When you copy the material below, keep every line exact and leave each picture out.

══════

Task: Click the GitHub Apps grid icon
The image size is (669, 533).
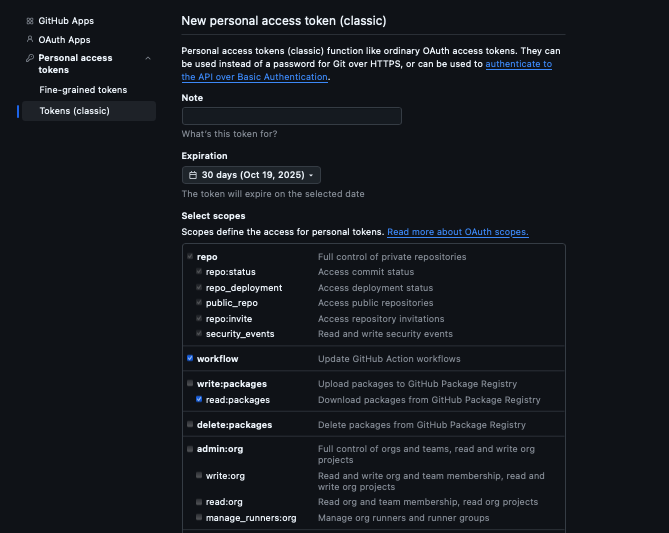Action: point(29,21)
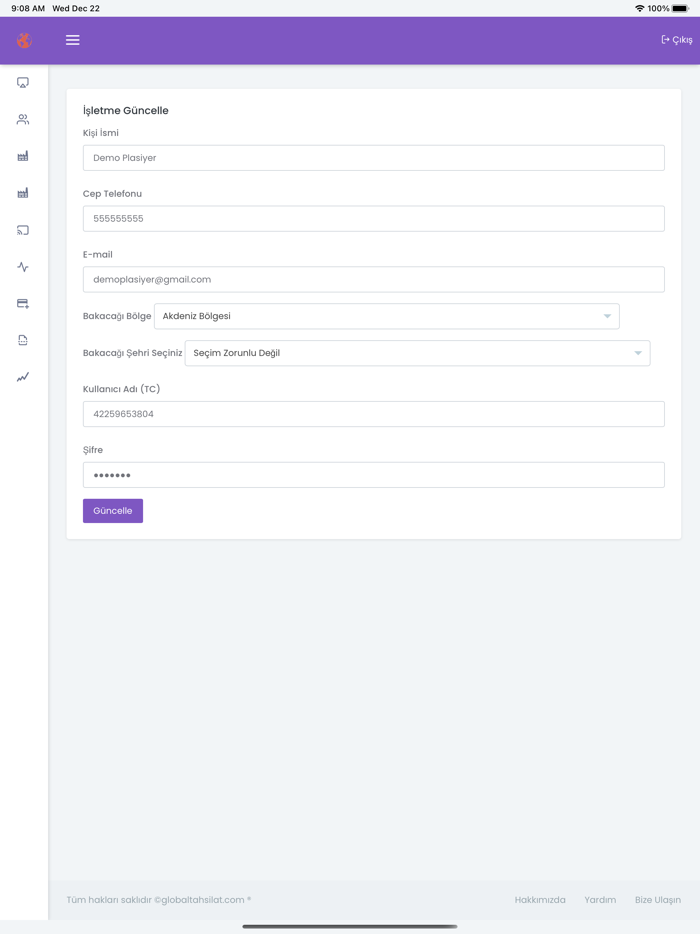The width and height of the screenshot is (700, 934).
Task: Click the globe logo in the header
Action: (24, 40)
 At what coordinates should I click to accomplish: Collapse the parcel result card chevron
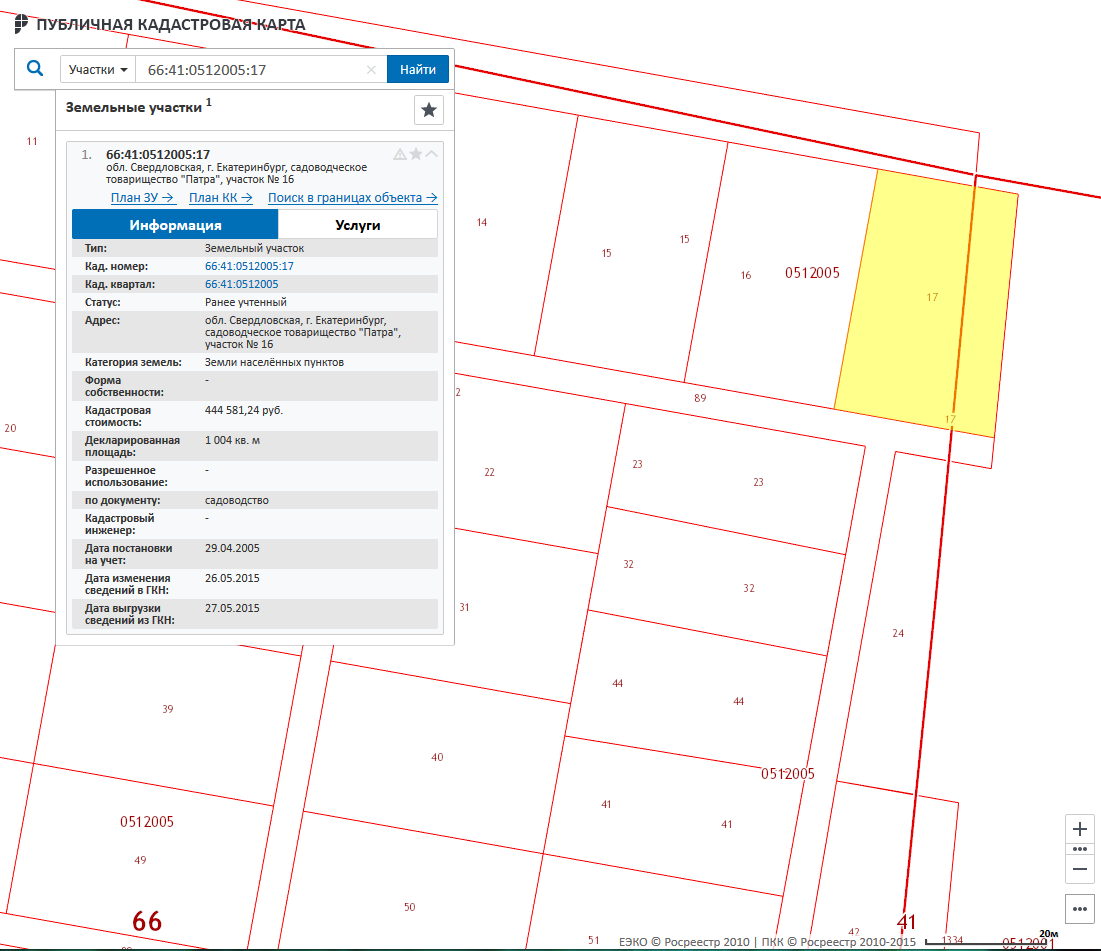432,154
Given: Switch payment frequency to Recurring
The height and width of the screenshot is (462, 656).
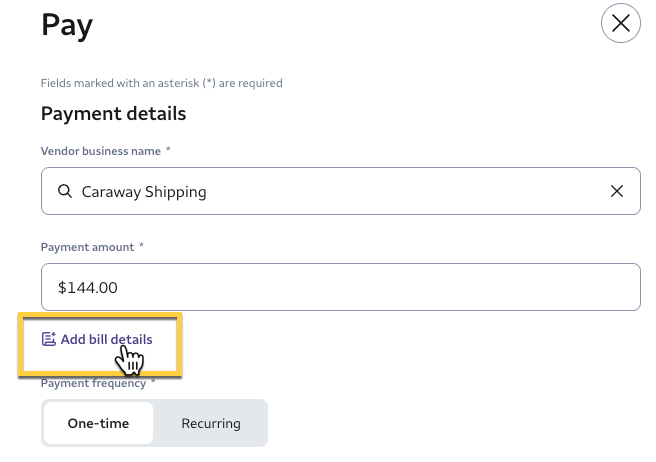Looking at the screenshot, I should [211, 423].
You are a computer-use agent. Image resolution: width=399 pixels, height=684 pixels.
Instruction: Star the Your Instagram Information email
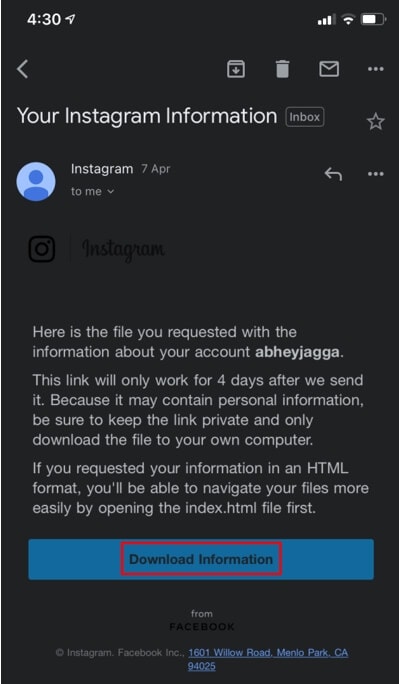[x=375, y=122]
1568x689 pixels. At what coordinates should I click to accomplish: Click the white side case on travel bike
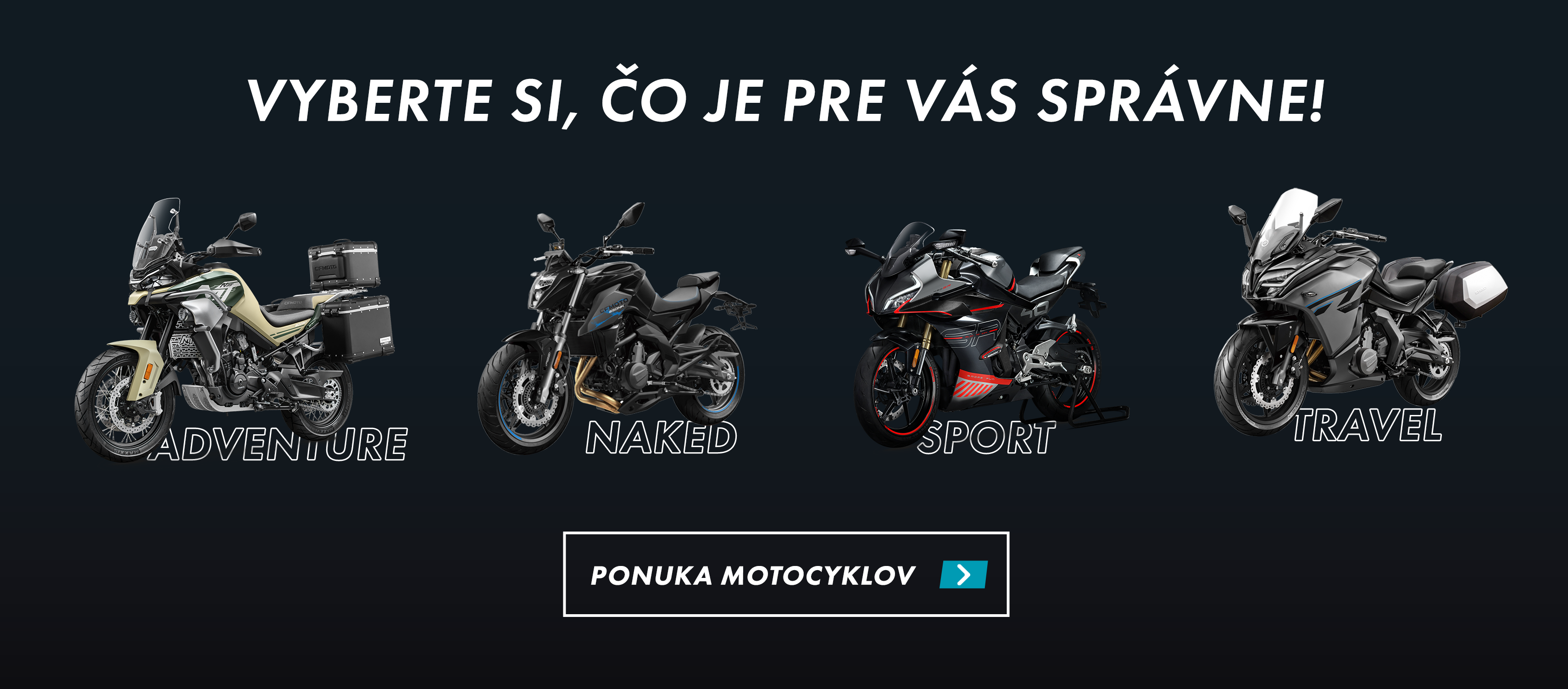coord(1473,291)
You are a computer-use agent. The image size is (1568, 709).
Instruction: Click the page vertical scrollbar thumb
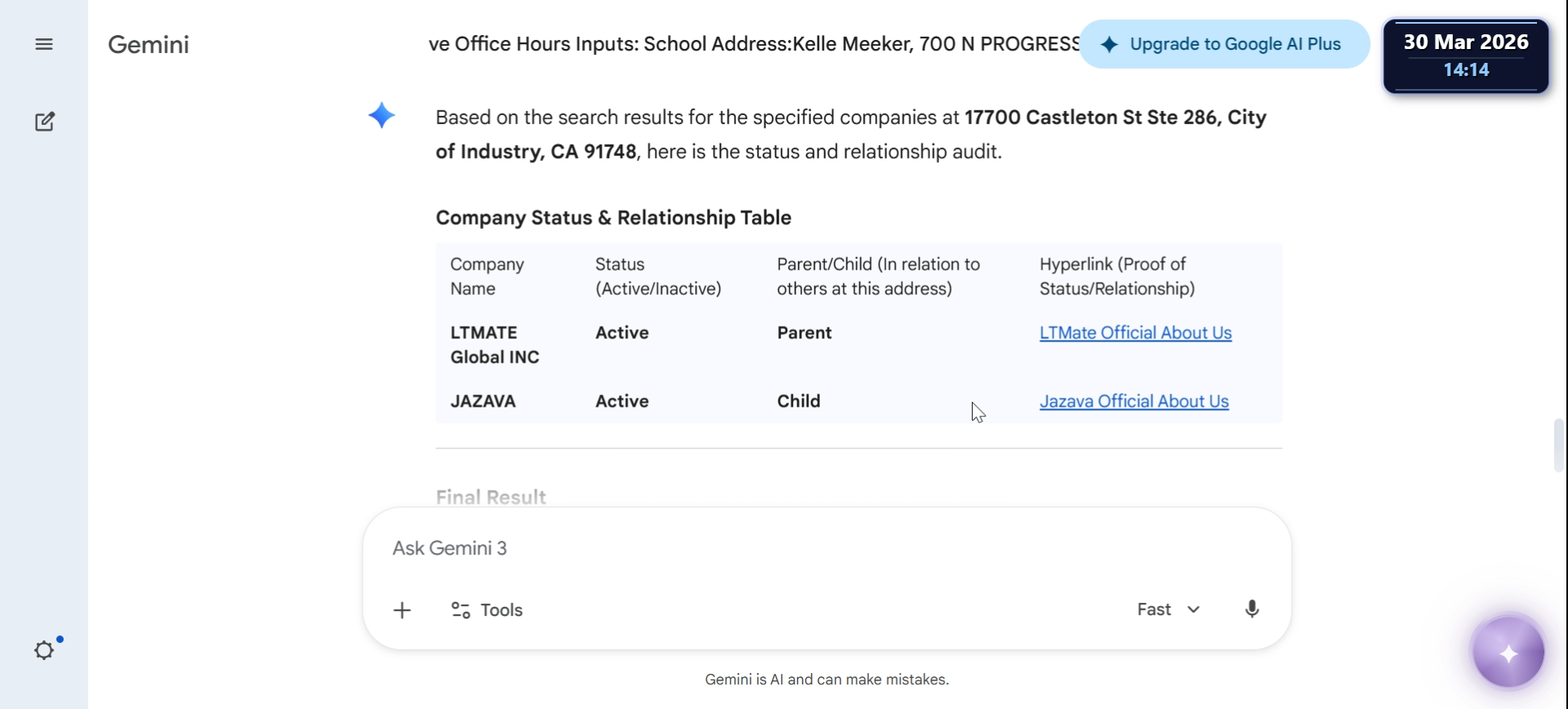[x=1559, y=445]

══════

RESULT OF THE EXERCISE:
Task: Click the GitHub Apps grid icon
The image size is (669, 533).
Action: point(29,21)
The width and height of the screenshot is (700, 934).
Task: Click the globe logo in the header
Action: (24, 40)
 At what coordinates should I click to accomplish: Collapse the parcel result card chevron
432,154
Given: Switch payment frequency to Recurring
The height and width of the screenshot is (462, 656).
Looking at the screenshot, I should [211, 423].
You are a computer-use agent. Image resolution: width=399 pixels, height=684 pixels.
Instruction: Star the Your Instagram Information email
[x=375, y=122]
1568x689 pixels. At what coordinates should I click to accomplish: Click the white side case on travel bike
coord(1473,291)
You are a computer-use agent. The image size is (1568, 709).
Instruction: Click the page vertical scrollbar thumb
[x=1559, y=445]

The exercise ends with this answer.